Mehr Erinnerung als Spielregeländerung

von Redaktion

Zum Kommentar „Machtpoker in Berlin: Ein Sieg für Aigner“ (Politikseiten):

Der Kommentator erklärt das ÖDP-Volksbegehren zum „verbrämten Stoppt-Söder-Plebiszit“ und verfassungsrechtlich gleich zum Scheitern verurteilt. Das ist weniger Analyse als ein politischer Schlusspfiff, bevor das Spiel überhaupt begonnen hat. Dabei richtet sich das Volksbegehren weder gegen die CSU noch persönlich gegen Markus Söder.

Die ÖDP greift vielmehr genau jene Machtbegrenzung auf, die Söders Staatsregierung 2018 selbst vorgeschlagen und als „Stärkung der Demokratie“ beworben hatte: Wer zehn Jahre Ministerpräsident war, soll nicht erneut gewählt werden können. Die CSU begründete das damals mit „Herrschaft auf Zeit“, mehr politischem Wettbewerb sowie Raum für neue Ideen und Impulse.

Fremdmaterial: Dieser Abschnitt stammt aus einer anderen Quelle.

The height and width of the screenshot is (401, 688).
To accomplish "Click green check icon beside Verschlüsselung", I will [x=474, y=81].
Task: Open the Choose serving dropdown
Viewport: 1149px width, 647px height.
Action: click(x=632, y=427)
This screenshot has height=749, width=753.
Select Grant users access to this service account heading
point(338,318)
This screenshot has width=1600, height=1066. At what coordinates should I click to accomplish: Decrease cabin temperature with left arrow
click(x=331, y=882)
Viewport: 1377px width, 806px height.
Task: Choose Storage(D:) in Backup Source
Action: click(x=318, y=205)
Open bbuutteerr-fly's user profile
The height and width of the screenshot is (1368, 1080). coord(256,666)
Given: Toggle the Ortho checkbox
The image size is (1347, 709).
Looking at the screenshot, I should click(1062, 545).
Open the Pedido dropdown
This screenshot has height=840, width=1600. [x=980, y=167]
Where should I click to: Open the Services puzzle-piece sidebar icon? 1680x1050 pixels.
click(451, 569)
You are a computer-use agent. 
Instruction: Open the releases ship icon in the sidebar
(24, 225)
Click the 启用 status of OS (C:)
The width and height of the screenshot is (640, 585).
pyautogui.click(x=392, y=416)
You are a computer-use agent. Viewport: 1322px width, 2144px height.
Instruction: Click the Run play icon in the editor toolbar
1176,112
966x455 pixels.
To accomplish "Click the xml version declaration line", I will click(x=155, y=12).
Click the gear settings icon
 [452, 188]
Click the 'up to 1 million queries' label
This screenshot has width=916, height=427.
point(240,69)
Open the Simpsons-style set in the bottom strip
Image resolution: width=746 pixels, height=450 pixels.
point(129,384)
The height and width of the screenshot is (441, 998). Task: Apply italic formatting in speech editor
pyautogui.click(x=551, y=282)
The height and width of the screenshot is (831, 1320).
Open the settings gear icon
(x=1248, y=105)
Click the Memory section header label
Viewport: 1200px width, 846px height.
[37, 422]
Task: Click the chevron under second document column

Braucht Demokratie nicht gerade deshalb regelmäßigen personellen Wechsel, um neue Impulse zu ermöglichen und Politikverdrossenheit entgegenzuwirken? Söder würde auch nicht vorzeitig aus dem Amt entfernt werden. Es geht darum, ob er nach Ablauf der laufenden Wahlperiode erneut zum Ministerpräsidenten vom Landtag gewählt werden kann.

Ob die Regelung verfassungsgemäß ist, entscheidet im Streitfall der Bayerische Verfassungsgerichtshof – und eben nicht ein Zeitungskommentar. Die ÖDP ändert also nicht nachträglich die Spielregeln. Sie erinnert die CSU und Dr. Markus Söder an ihr eigenes demokratisches Versprechen. Was 2018 als Stärkung der Demokratie verkauft wurde, kann heute nicht plötzlich ein Angriff darauf sein. In Wahrheit greift die ÖDP der CSU sogar unter die Arme und hilft ihr, das eigene Anliegen endlich umzusetzen.

Bernhard Suttner

Mühldorf

Als Konservativer verfolge ich das ÖDP-Volksbegehren „Macht auf Zeit“ mit Interesse. Kritiker warnen vor Instabilität, übersehen aber ein historisches Detail: Es war Ministerpräsident Markus Söder selbst, der 2018 eine Zehn-Jahres-Grenze als „historisches Signal“ forderte. Was damals richtig war, kann für Bayern heute nicht falsch sein.

Die „vielleicht erfolgreichste Oppositionspartei“ greift diesen einstigen Vorschlag der Staatsregierung auf. Konservative Politik muss zu ihrem Wort stehen. Zu lange Amtszeiten bergen die Gefahr der Entfremdung von den Bürgern. Eine klare Begrenzung verhindert verkrustete Strukturen in der Staatskanzlei und fördert neue Impulse.

Ich ermutige alle Bürger in Bayern, das Volksbegehren zu unterstützen. Es ist kein Misstrauensvotum, sondern die Durchsetzung des Prinzips, dass Macht als Dienst auf Zeit zu verstehen ist. Die bayerische Demokratie gewinnt, wenn wir diesem Grundsatz wieder Geltung verschaffen.